Public Security Minister Avi Dichter said Tuesday that Israel needs to choose between the different fences that it wants to build to protect itself from Arab terrorists, because they can't all be built at once.

Dichter, who visited the southern town of Dimona following the suicide attack there Monday, was asked when the fence separating the Hevron area from the Beersheva region would be completed. "This is an old dilemma," he said. "In the end there will be a fence, but we need to decide first if we seal off the openings in the Hevron area, or complete the fence around greater Jerusalem, or build a fence on the border with Egypt."

"The dilemmas are difficult, and the State of Israel cannot do everything at the same time," Dichter explained.

Dichter also commended policeman Supt. Kobi Mor, who shot and killed the second suicide terrorist in the Dimona attack before he could detonate his explosive vest. Mor's action was documented on video by a local wedding video photographer.

Israeli TV reports Tuesday showed stretches of the area between southern Judea and the Negev desert where there is no security fence, and where Arabs can cross into southern Israel with ease. The infiltration is usually carried out with the complicity of Israeli Arabs, who wait for the infiltrators in their cars, checking all the while that that security forces are not nearby. The Israeli drivers transport the infiltrators into Israel, for a fee.

Construction of the security fence around PA-controlled areas began in 2002 and hit a major hitch in 30 June 2004, after Israel's Supreme Court ruled that a "better balance between security and humanitarian considerations" needed to be struck. This decision was followed by "an intensive reassessment of the route," according to the Ministry of Defense's website.

Two pairs of terrorists

The police and IDF spokesmen would not confirm reports that the terrorists in Dimona came from Hevron. Nor would they comment on reports that two sets of terrorists were operating on Monday, one pair which left from Hevron, and another pair which tried to infiltrate from Gaza. According to reports, one pair of terrorists was killed before reaching its destination, and the other pair struck in Dimona.

Victim laid to rest

Dr. Lyubov Razdolskaya, 73, who was murdered in the Dimona attack, was laid to rest Tuesday afternoon, after her body was identified with the aid of DNA samples from her two sons. Her husband, Edward Gedelin, is in critical condition at Soroka hospital. He is under anesthesia and being artificially respirated.

The confusion was caused by the fact that two pairs of terrorists had operated independently on the same day.

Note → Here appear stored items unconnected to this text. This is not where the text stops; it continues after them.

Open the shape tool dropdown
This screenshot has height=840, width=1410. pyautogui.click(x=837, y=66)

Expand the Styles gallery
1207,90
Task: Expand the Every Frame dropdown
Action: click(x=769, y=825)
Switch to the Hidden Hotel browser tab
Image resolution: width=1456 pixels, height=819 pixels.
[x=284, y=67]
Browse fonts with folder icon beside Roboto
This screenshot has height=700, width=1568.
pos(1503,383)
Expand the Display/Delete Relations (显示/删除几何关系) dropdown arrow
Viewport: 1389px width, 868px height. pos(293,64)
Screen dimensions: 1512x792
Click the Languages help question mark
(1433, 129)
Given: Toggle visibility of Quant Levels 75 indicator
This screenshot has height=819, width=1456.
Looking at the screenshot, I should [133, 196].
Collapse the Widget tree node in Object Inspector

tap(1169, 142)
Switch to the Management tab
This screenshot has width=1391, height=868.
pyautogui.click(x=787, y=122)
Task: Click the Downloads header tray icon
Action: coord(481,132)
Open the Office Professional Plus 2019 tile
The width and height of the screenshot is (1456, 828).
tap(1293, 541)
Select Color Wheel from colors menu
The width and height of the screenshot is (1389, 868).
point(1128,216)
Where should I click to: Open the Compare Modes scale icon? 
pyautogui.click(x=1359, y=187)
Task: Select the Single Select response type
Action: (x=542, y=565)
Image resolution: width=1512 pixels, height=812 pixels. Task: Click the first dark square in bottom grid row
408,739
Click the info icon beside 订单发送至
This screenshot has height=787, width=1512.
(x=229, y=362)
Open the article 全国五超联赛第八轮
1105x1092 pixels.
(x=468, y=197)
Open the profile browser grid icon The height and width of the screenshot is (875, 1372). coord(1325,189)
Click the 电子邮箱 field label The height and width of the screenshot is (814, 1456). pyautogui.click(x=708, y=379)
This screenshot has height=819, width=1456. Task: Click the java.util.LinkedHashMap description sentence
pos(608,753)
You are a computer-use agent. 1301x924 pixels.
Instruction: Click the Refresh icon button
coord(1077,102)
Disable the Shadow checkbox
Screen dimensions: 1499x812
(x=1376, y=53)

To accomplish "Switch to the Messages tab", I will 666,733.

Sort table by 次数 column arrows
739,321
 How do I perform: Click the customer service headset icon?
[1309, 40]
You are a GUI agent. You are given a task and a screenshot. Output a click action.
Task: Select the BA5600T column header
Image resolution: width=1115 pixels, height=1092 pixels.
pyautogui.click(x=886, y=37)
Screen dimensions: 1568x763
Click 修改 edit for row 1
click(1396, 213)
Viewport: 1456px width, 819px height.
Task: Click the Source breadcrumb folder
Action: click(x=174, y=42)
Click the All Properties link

The couple had been employed at the physics department of Ben Gurion University for the past ten years. Their son, Michael Gedelin, is a professor in the department. He said that his parents had been on their way to the bank when the bomb went off.

Defense Minister Ehud Barak promised Tuesday to "provide solutions to terror from Hevron and to Kassams from Gaza."

"Today Kassam rockets were once again fired at Sderot, and yesterday there was a terror attack in Dimona," Barak told cadets Tuesday at an officers' course in Shizafon Base in the Negev desert. "We will provide the solutions, just as your parents came up with solutions in the past, when they were fighting in the Jordan Valley."